Taking everything off the table. Not regularly meeting with your key negotiating partners, yet somehow thinking that operating on the basis that whatever you say will be accepted.
This failure to understand the basic art of negotiation, and mutual respect, lies at the heart of the lack of progress.
I am always optimistic and positive for as long as constructive dialogue is under way. But right now, it is not.
There is a now an increasing danger the Conservatives are going for the treble: crashing us out of Europe with no deal, destroying the Good Friday agreement, and giving the SNP what they want – sufficient grievance to demand indyref2.
Well, in the year when we celebrate some women getting the vote, let me give the Conservatives some advice from my Suffragette sisters – Deeds Not Words.
I was delighted to attend a lunch this week with the P&J’s Westminster Correspondent Jenny McKiernan. The guest speaker was the very talented and understated Frances O’Grady, head of the TUC.
I was delighted to hear her organisation will be marking its 150th anniversary not by looking back, but by looking forward to where new ground needs to be broken.
Not least of that new ground is on the rights of young people who increasingly find themselves at the sharp end of life.
At a time when we need all the skills and talents we can muster, young people are continually disadvantaged.
Let’s start with education. There are funding cuts, 3,500 teacher vacancies, the attainment gap showing no signs of closing – hardly the best preparation for working life.
Go to college? Good luck, when 150,000 college places have been cut.
Find a job? It’s unlikely it will pay the living wage.
Security of employment? It’s increasingly difficult to find a permanent contract.
Regular employment? Young people are more likely to be in insecure work or zero-hours contracts.
And when it comes to affordable housing or even getting on the housing ladder, forget it!
Young people must have their voice heard in an inclusive society.
I am delighted the TUC is recognising the shoddy treatment of young people in the workplace and I support Labour’s call for £10 minimum wage, lower rents and a democratic voice through votes at 16.
The next generation need a voice in shaping their future. Labour and the TUC are working to make that happen.
On a lighter note, Frances O’Grady reviewed the state of our economy and the risks that continuing under-performance is likely to bring.
The Deputy Governor of the Bank of England has been criticised for saying the economy has entered its “menopausal” phase, having passed peak productivity.
Was this just another example of everyday sexism or the answer to the UK’s economic and productivity decline?
As a one-time menopausal woman, can I offer perhaps a counter view as to how menopausal symptoms might just be what the UK economy needs.

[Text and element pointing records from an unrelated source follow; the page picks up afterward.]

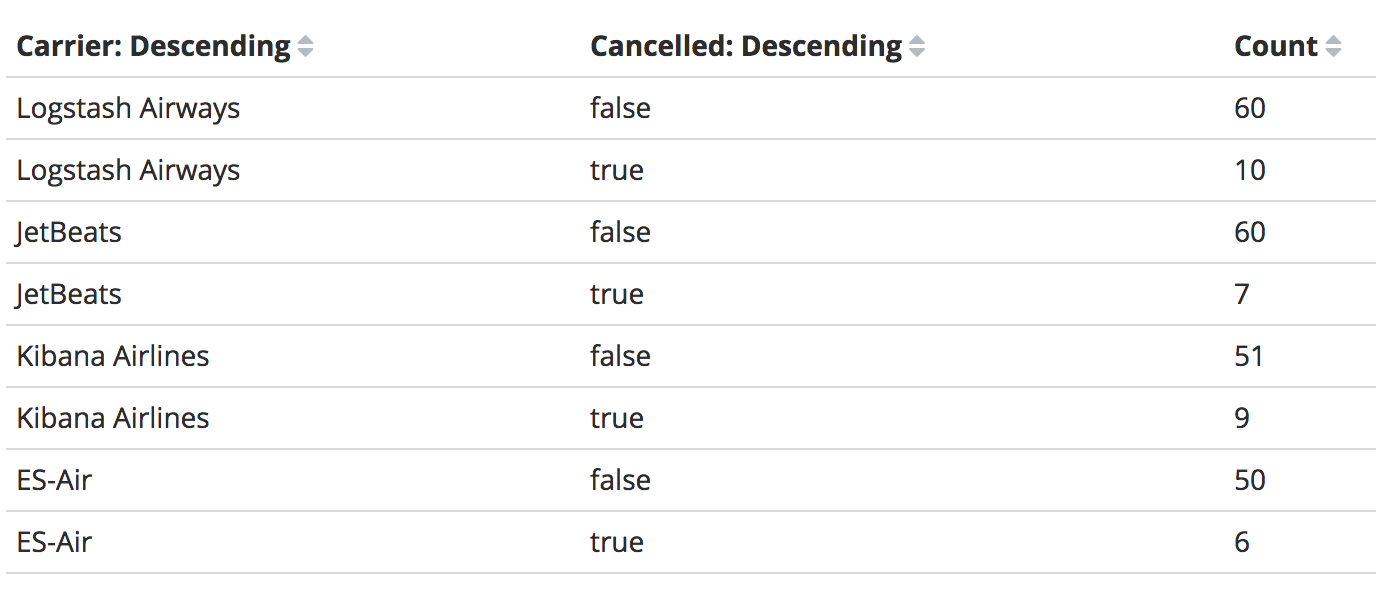Select the count cell showing 50
1376x614 pixels.
coord(1250,480)
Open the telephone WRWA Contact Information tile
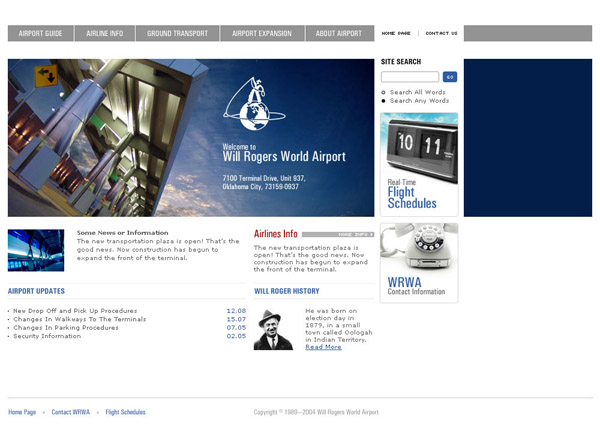This screenshot has width=600, height=424. coord(419,262)
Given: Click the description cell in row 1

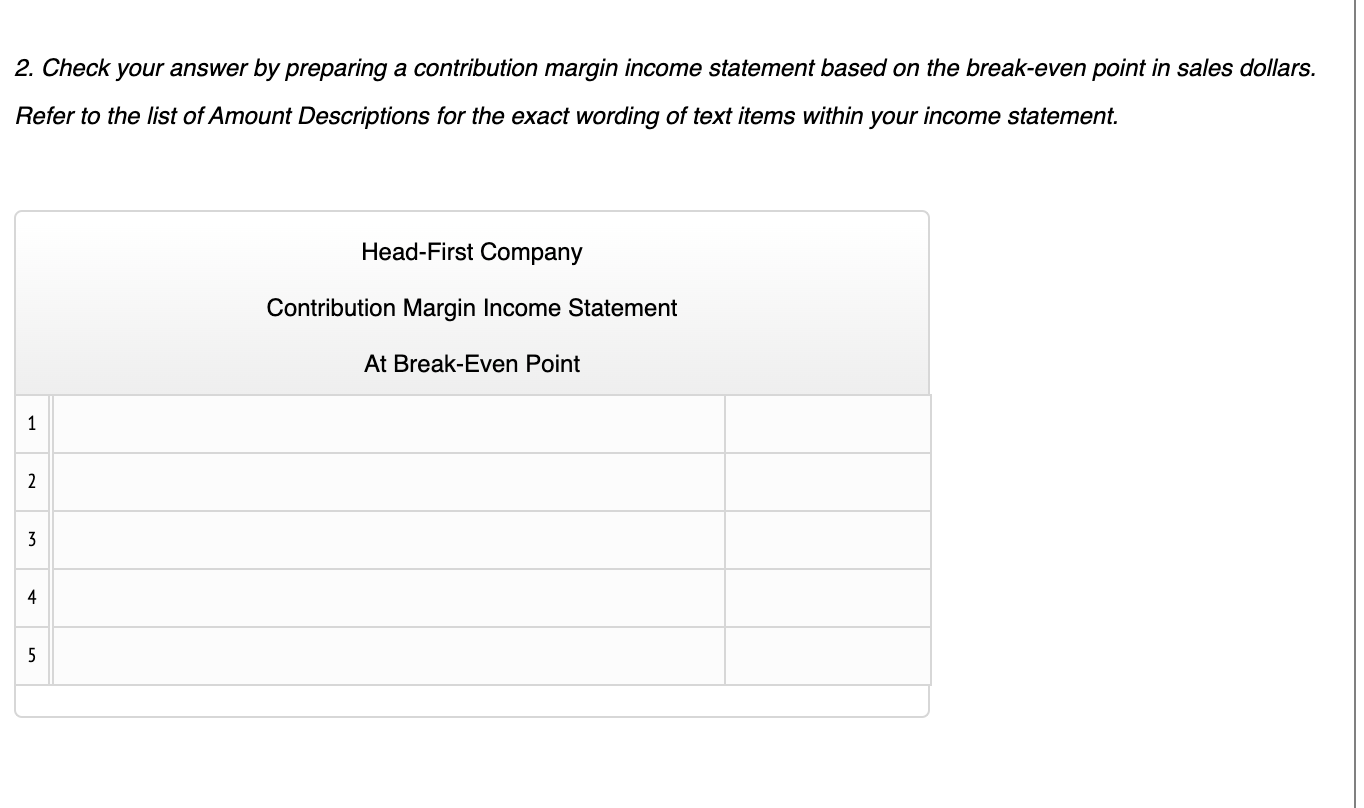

Well, for a start, those hot flushes certainly get your energy levels up and your wardrobe requires a rethink – undoubtedly a boost for our declining high street shops.
Then there is the fact that you just can’t sleep – and if you’re like me, then you take the view you may as well get up and do stuff. Just think what that could do to boost productivity levels?
But joking aside, what we need is stability and certainty. Because who is going to invest in anything if they don’t know what trade deals look like or when the next referendum might be coming?
Ms O’Grady suggested that perhaps, next time, the deputy governor might want to address the gender balance by considering a male condition as a metaphor for our limp economy – say erectile dysfunction?
But there again, if we end up in that situation, nothing will be working.